Every line of the material that follows must be printed again exactly.

--- --- ---

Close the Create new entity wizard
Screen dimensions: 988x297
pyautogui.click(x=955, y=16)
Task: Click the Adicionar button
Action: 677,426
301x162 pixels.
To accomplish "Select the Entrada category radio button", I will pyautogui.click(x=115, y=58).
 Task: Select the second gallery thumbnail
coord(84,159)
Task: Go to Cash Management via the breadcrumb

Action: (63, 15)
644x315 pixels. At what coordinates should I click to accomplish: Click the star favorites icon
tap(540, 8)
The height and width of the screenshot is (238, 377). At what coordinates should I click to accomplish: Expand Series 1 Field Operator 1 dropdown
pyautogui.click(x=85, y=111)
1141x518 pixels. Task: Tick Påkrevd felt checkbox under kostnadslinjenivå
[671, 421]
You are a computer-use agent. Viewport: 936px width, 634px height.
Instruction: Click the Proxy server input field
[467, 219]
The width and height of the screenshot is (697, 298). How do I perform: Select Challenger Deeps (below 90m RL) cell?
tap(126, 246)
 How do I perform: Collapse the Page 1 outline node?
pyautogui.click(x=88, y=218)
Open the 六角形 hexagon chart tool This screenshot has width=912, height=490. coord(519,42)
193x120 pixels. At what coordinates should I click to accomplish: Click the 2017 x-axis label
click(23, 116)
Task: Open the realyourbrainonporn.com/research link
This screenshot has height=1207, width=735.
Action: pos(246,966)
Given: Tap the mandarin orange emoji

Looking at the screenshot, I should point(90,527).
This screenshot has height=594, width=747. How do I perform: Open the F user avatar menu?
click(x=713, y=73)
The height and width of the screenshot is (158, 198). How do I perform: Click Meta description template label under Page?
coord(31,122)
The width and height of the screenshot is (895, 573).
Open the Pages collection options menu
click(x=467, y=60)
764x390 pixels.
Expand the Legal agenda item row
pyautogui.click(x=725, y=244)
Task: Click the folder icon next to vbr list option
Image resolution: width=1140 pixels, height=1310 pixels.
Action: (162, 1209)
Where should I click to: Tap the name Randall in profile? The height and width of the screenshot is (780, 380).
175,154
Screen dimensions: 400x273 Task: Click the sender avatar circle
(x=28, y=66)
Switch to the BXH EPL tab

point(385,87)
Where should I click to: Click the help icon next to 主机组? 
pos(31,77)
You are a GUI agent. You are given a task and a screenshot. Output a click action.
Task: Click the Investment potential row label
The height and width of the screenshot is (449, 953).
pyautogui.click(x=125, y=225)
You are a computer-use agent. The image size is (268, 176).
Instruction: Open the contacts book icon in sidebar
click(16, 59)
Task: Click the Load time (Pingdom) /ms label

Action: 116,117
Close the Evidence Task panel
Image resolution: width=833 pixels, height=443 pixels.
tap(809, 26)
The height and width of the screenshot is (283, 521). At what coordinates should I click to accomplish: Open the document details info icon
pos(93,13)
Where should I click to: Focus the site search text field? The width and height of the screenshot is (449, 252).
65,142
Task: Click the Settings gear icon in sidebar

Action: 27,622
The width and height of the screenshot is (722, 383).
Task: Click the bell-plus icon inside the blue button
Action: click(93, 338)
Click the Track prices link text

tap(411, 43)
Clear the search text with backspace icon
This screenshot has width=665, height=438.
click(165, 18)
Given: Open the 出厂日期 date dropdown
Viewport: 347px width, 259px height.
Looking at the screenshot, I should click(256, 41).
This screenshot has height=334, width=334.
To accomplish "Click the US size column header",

--- --- ---

### COMPLETED TASK
Close the Create new entity wizard
Screen dimensions: 988x297
pyautogui.click(x=955, y=16)
Task: Click the Adicionar button
Action: 677,426
301x162 pixels.
To accomplish "Select the Entrada category radio button", I will pyautogui.click(x=115, y=58).
 Task: Select the second gallery thumbnail
coord(84,159)
Task: Go to Cash Management via the breadcrumb

Action: (63, 15)
644x315 pixels. At what coordinates should I click to accomplish: Click the star favorites icon
tap(540, 8)
The height and width of the screenshot is (238, 377). At what coordinates should I click to accomplish: Expand Series 1 Field Operator 1 dropdown
pyautogui.click(x=85, y=111)
1141x518 pixels. Task: Tick Påkrevd felt checkbox under kostnadslinjenivå
[671, 421]
You are a computer-use agent. Viewport: 936px width, 634px height.
Instruction: Click the Proxy server input field
[467, 219]
The width and height of the screenshot is (697, 298). How do I perform: Select Challenger Deeps (below 90m RL) cell?
tap(126, 246)
 How do I perform: Collapse the Page 1 outline node?
pyautogui.click(x=88, y=218)
Open the 六角形 hexagon chart tool This screenshot has width=912, height=490. coord(519,42)
193x120 pixels. At what coordinates should I click to accomplish: Click the 2017 x-axis label
click(23, 116)
Task: Open the realyourbrainonporn.com/research link
This screenshot has height=1207, width=735.
Action: pos(246,966)
Given: Tap the mandarin orange emoji

Looking at the screenshot, I should point(90,527).
This screenshot has height=594, width=747. How do I perform: Open the F user avatar menu?
click(x=713, y=73)
The height and width of the screenshot is (158, 198). How do I perform: Click Meta description template label under Page?
coord(31,122)
The width and height of the screenshot is (895, 573).
Open the Pages collection options menu
click(x=467, y=60)
764x390 pixels.
Expand the Legal agenda item row
pyautogui.click(x=725, y=244)
Task: Click the folder icon next to vbr list option
Image resolution: width=1140 pixels, height=1310 pixels.
Action: (162, 1209)
Where should I click to: Tap the name Randall in profile? The height and width of the screenshot is (780, 380).
175,154
Screen dimensions: 400x273 Task: Click the sender avatar circle
(x=28, y=66)
Switch to the BXH EPL tab

point(385,87)
Where should I click to: Click the help icon next to 主机组? 
pos(31,77)
You are a GUI agent. You are given a task and a screenshot. Output a click action.
Task: Click the Investment potential row label
The height and width of the screenshot is (449, 953).
pyautogui.click(x=125, y=225)
You are a computer-use agent. The image size is (268, 176).
Instruction: Open the contacts book icon in sidebar
click(16, 59)
Task: Click the Load time (Pingdom) /ms label

Action: 116,117
Close the Evidence Task panel
Image resolution: width=833 pixels, height=443 pixels.
tap(809, 26)
The height and width of the screenshot is (283, 521). At what coordinates should I click to accomplish: Open the document details info icon
pos(93,13)
Where should I click to: Focus the site search text field? The width and height of the screenshot is (449, 252).
65,142
Task: Click the Settings gear icon in sidebar

Action: 27,622
The width and height of the screenshot is (722, 383).
Task: Click the bell-plus icon inside the blue button
Action: click(93, 338)
Click the Track prices link text

tap(411, 43)
Clear the search text with backspace icon
This screenshot has width=665, height=438.
click(165, 18)
Given: Open the 出厂日期 date dropdown
Viewport: 347px width, 259px height.
Looking at the screenshot, I should click(256, 41).
This screenshot has height=334, width=334.
To accomplish "Click the US size column header",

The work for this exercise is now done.